Stored items:
|---|
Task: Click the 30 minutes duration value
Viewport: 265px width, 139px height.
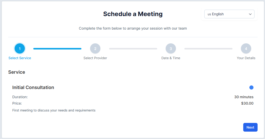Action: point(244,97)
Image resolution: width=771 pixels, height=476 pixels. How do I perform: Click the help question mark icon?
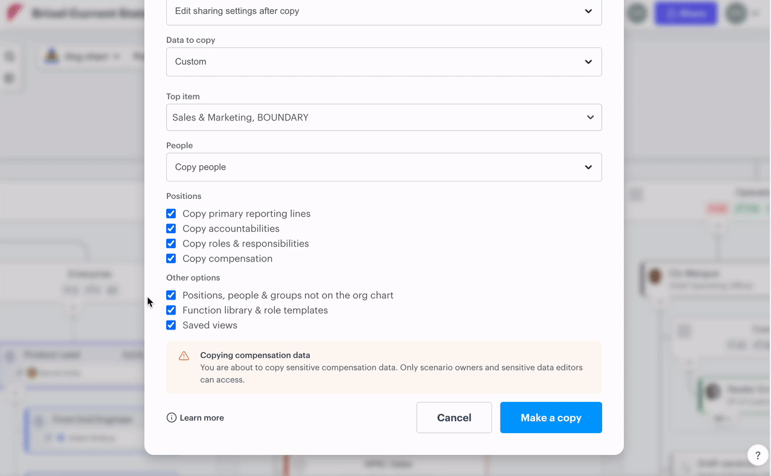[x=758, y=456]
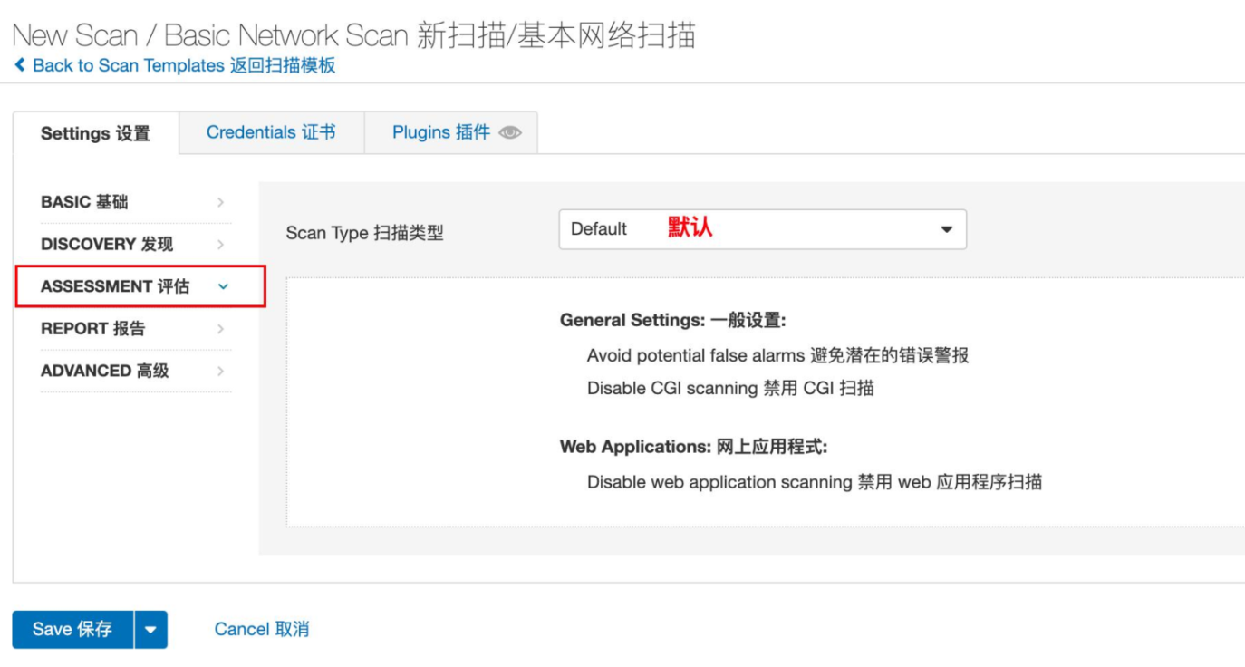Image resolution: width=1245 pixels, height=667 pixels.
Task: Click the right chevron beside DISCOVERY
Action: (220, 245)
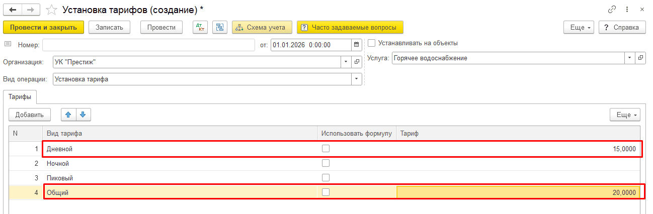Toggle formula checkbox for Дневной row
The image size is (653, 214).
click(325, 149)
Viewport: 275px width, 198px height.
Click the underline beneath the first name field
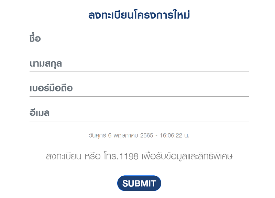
|---|
Aim of the task:
Reproduce all entries above exactly, minus the images.

Answer box:
Task: Click the 30 minutes duration value
Viewport: 265px width, 139px height.
Action: point(244,97)
Image resolution: width=771 pixels, height=476 pixels. How do I perform: Click the help question mark icon?
[x=758, y=456]
Image resolution: width=1245 pixels, height=667 pixels.
Task: Click the right chevron beside DISCOVERY
Action: (220, 245)
Toggle formula checkbox for Дневной row
The image size is (653, 214).
click(325, 149)
Viewport: 275px width, 198px height.
Click the underline beneath the first name field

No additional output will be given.